• [PROVIDED MATERIAL]:
::::::::
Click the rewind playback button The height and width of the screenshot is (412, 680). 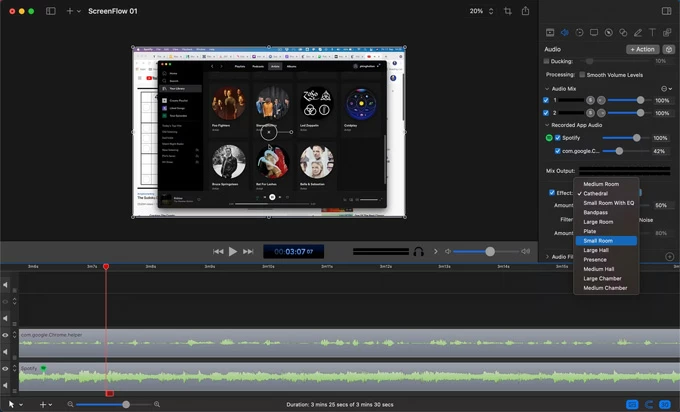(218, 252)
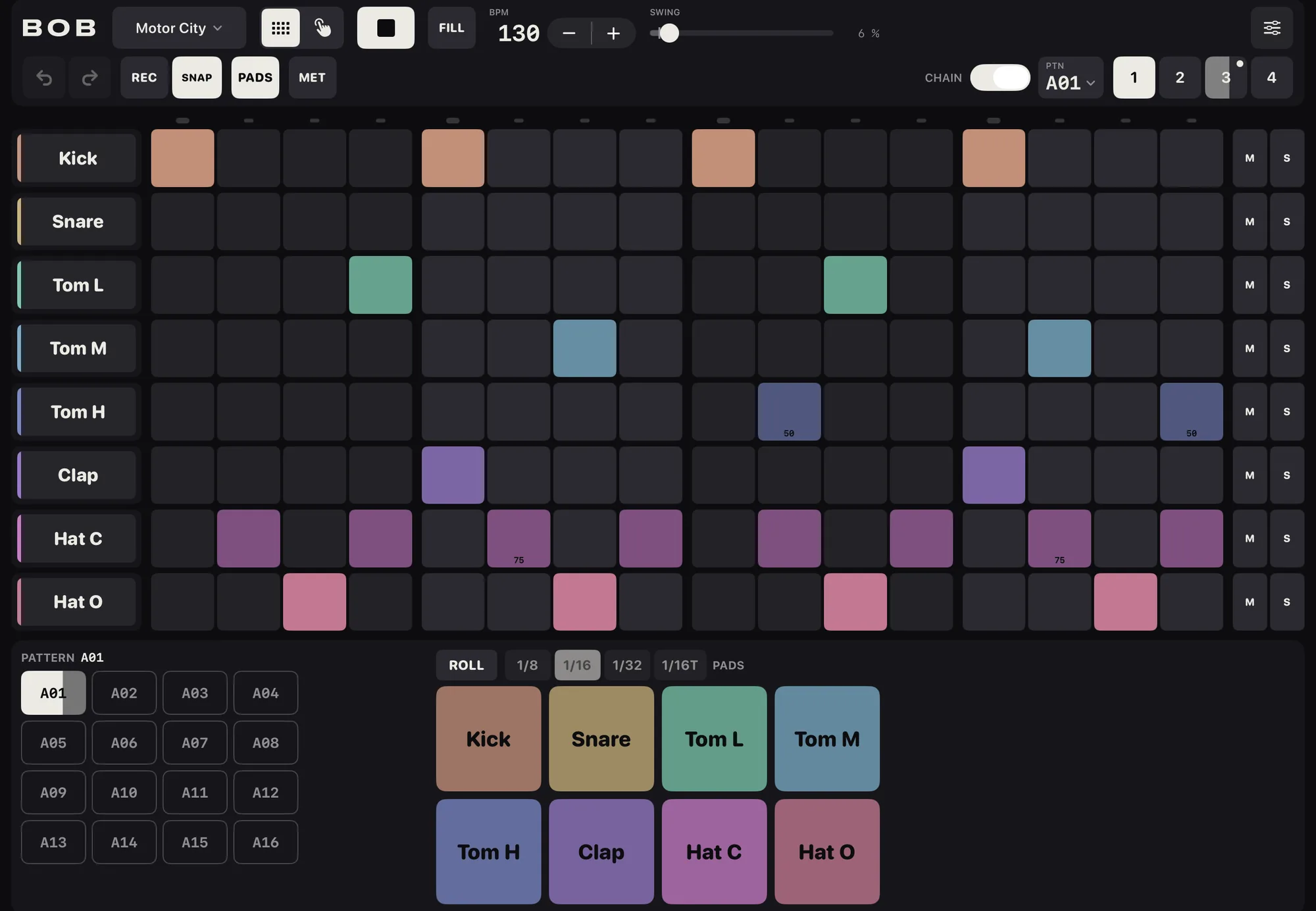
::::::::
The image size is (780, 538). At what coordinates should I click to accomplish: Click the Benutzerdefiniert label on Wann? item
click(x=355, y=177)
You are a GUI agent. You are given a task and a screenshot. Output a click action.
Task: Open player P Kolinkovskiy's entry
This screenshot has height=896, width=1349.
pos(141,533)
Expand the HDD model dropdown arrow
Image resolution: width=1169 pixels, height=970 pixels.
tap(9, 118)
::::::::
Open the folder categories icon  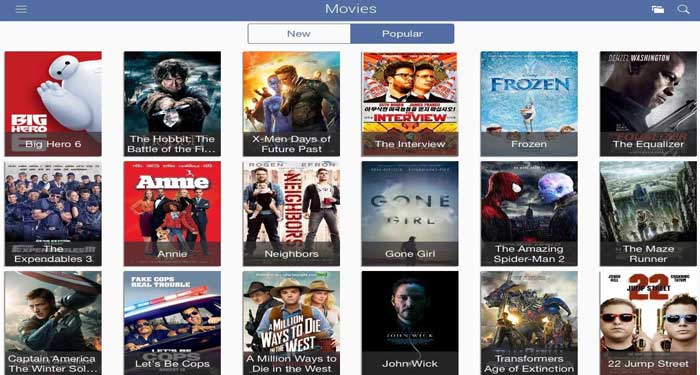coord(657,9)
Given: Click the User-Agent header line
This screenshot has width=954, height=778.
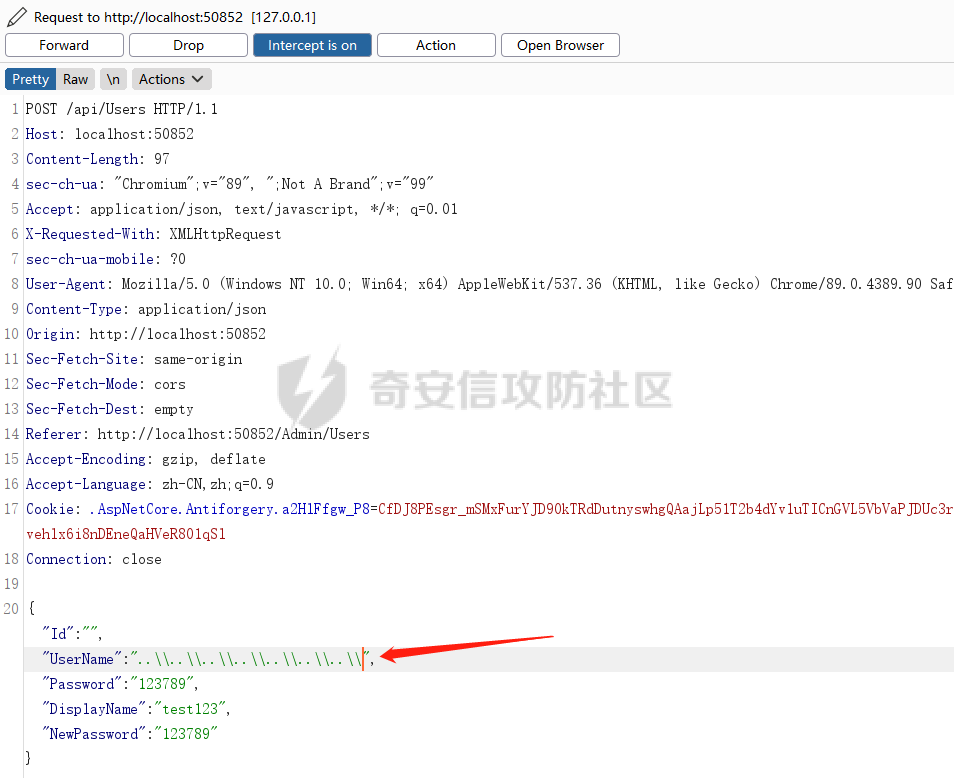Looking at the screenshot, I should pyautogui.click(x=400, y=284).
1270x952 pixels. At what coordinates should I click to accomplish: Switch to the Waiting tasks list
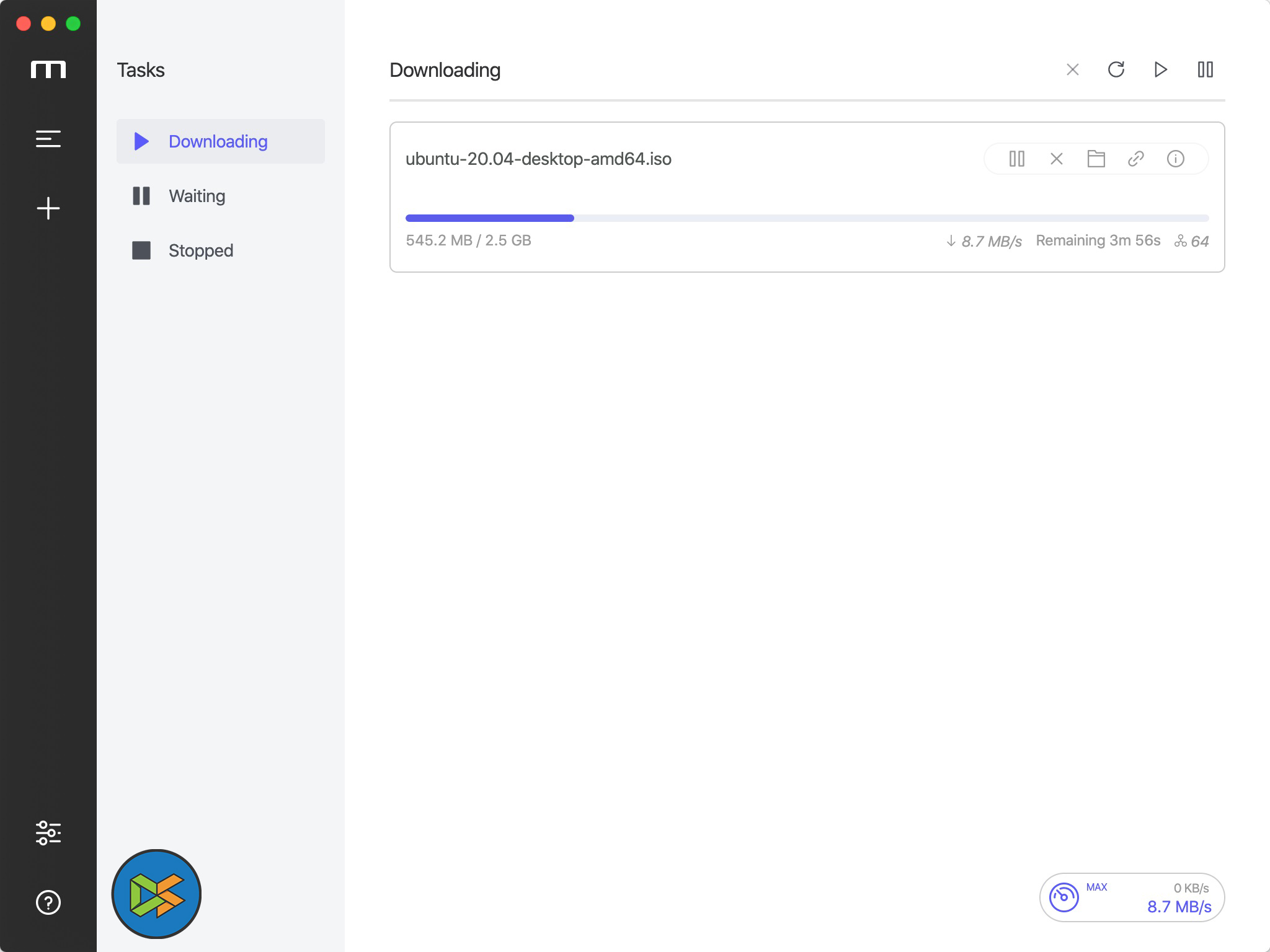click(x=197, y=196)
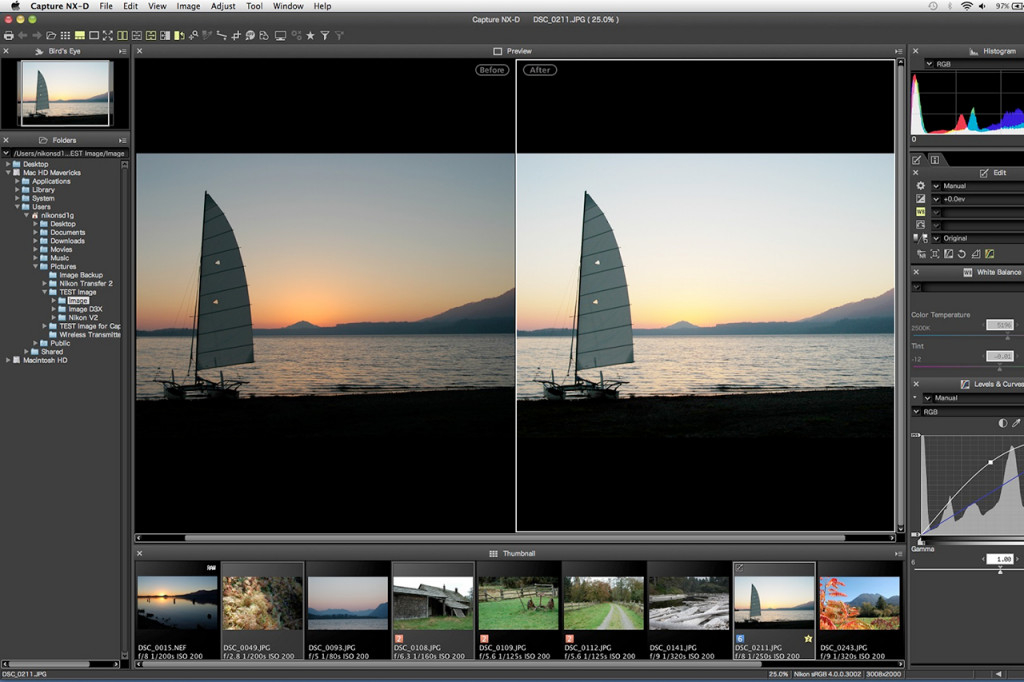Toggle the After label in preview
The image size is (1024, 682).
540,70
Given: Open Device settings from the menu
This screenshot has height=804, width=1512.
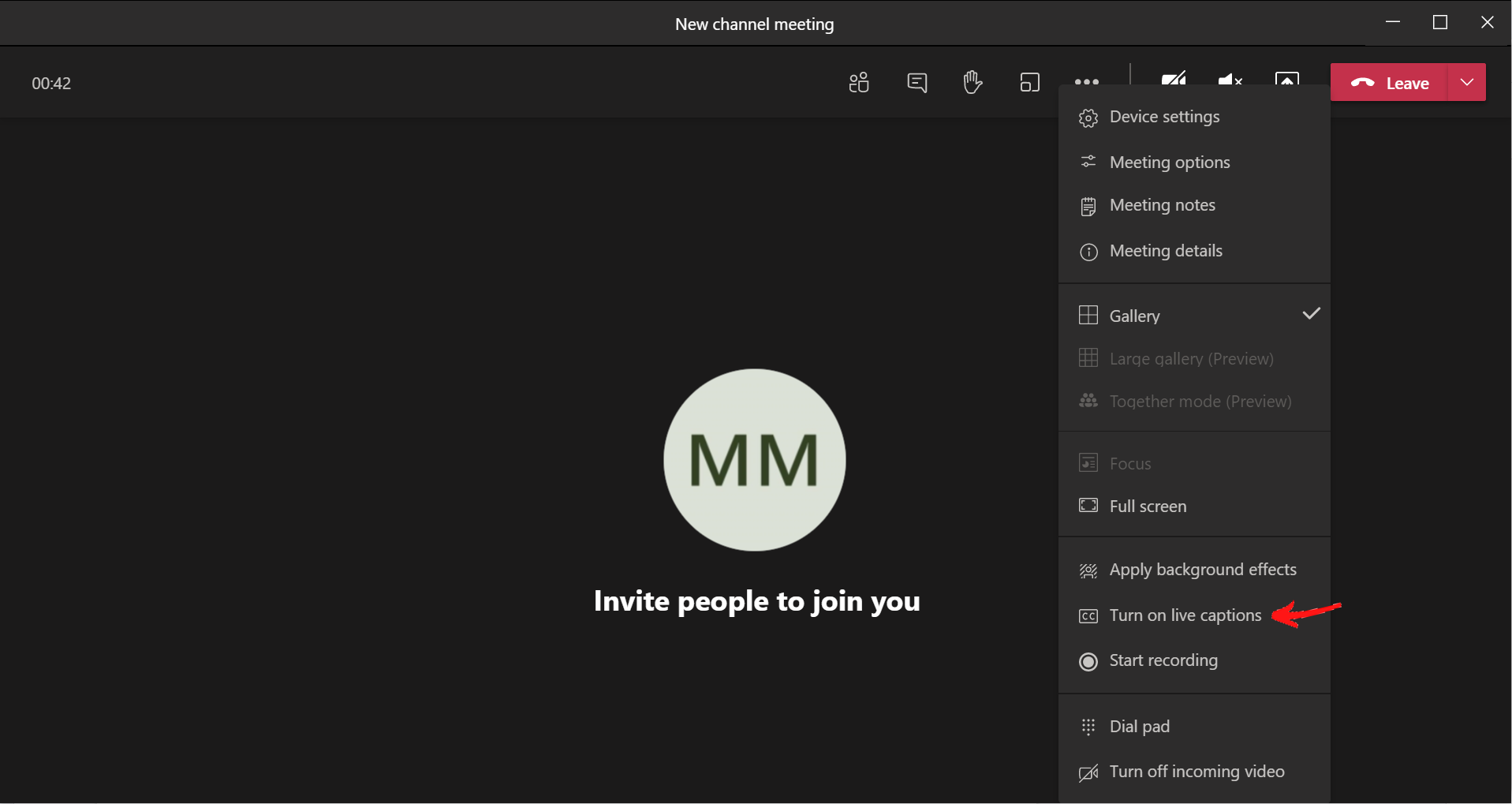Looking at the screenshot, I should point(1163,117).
::::::::
• [WHAT YOU NEED TO DO]: Using the data above, print only the lines starting at the one with "Given: Click the User-Agent header line" and ending at the one with "Given: Open Device settings from the menu", exactly as they stand, minus the pictures.

• [REPLY TO THE EXERCISE]:
Given: Click the User-Agent header line
This screenshot has width=954, height=778.
Looking at the screenshot, I should pyautogui.click(x=400, y=284).
1270x952 pixels. At what coordinates should I click to accomplish: Switch to the Waiting tasks list
click(x=197, y=196)
Toggle the After label in preview
The image size is (1024, 682).
540,70
Given: Open Device settings from the menu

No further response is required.